Sales for the Ford C-Max Energi, Ford Fusion Energi, and Hyundai Sonata PHEV sales are not provided by their makers. We have estimated them from registration data.
As conveyed by a Ford representative: "I have looked into this and unfortunately we are not inclined to provide this level of detail for Canada. The numbers are very small, as you might imagine."
2016 Tesla Model X on the street in Vancouver, BC, Canada [photo: Matthew Klippenstein]
2017 registration roundup
Tesla ended 2017 on a high note, selling 360 Model Xes in December, surpassing the 344 it sold in September and the 325 Model S sedans it moved in March 2016. Speaking of the Model S, it garnered 267 sales in December as well, good enough for third place after the Volt.

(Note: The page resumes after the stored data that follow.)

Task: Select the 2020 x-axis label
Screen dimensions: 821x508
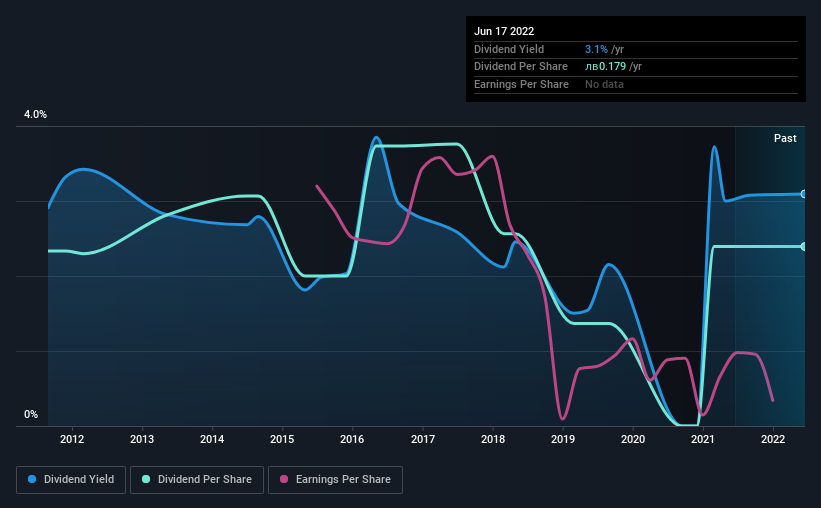Action: point(633,439)
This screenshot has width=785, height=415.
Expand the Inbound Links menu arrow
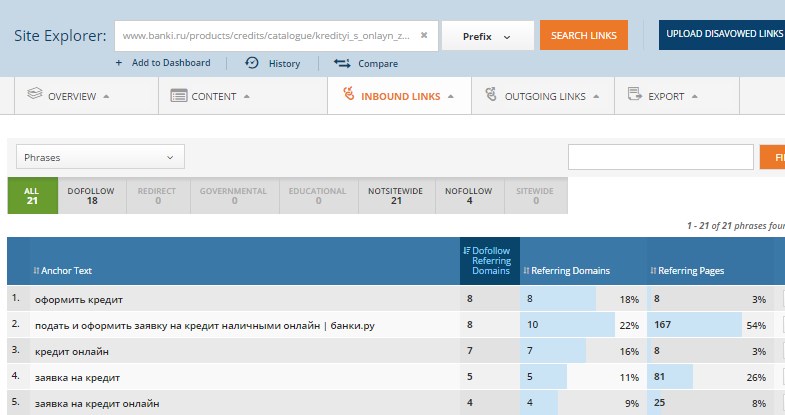pos(451,97)
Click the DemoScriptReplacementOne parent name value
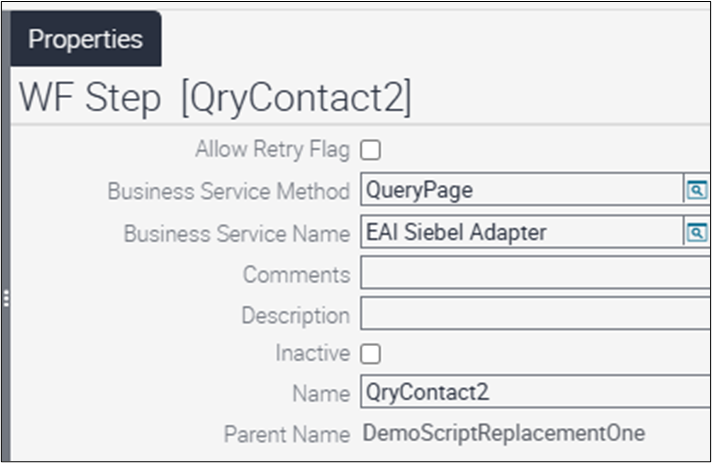 pyautogui.click(x=504, y=433)
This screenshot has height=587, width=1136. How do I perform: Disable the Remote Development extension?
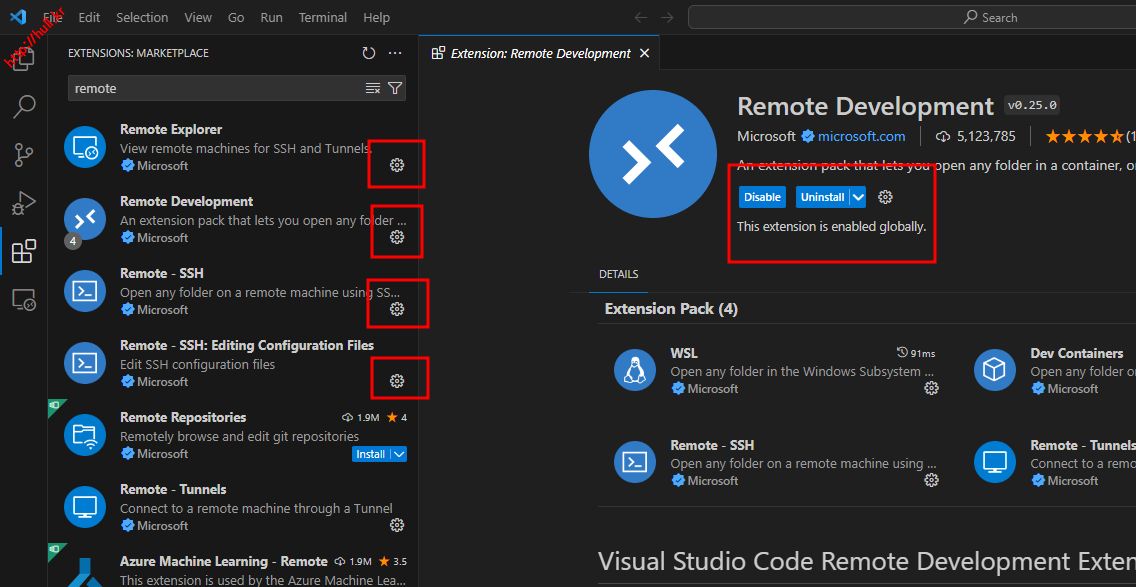pyautogui.click(x=762, y=197)
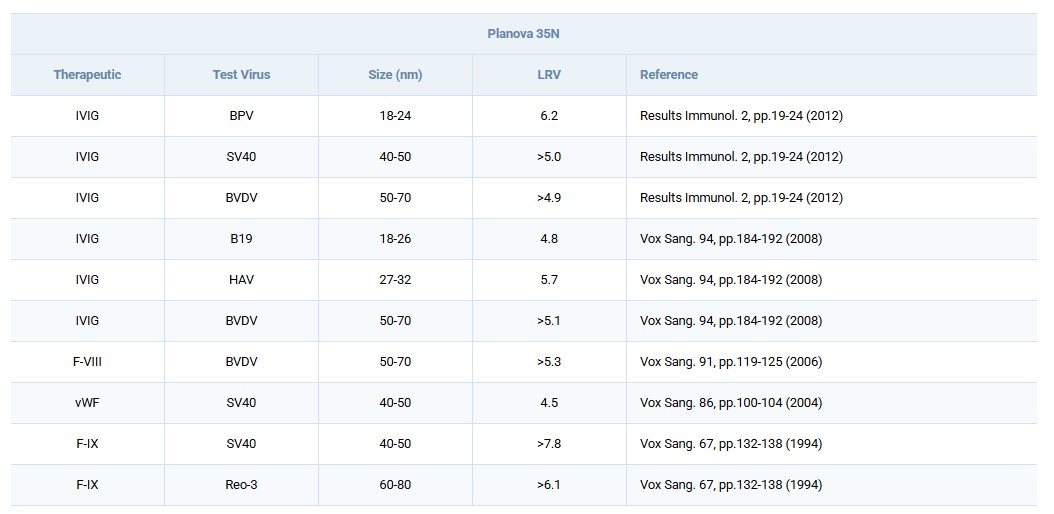
Task: Click the 18-24 size cell
Action: [395, 116]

The Chrysler Pacifica PHEV minivan was the fourth-best selling plug-in in Canada in December, with 124 sales. Fifth place went to the Chevy Bolt EV, with 109, followed by the Hyundai Ioniq BEV’s 104.
Among mass-market vehicles, Ford sold 25 Focus Electrics and 17 Chevy Volts appear to have been imported, along with 49 Nissan Leafs. A lone Chevy Spark EV (perhaps also imported?) appeared in the end-of-year registration data as well.
Moving to luxury brands, BMW sold 14 i3 hatchbacks, 3 i8 coupes, 17 X5 xDrive40 SUVs, 6 330e and 5 530e plug-in hybrid sedans, and a dozen Mini Countryman S E ALL4 plug-ins.
Audi sold 30 A3 e-trons, its best month since July, and 4 Porsche Cayenne S-E Hybrids found buyers as well.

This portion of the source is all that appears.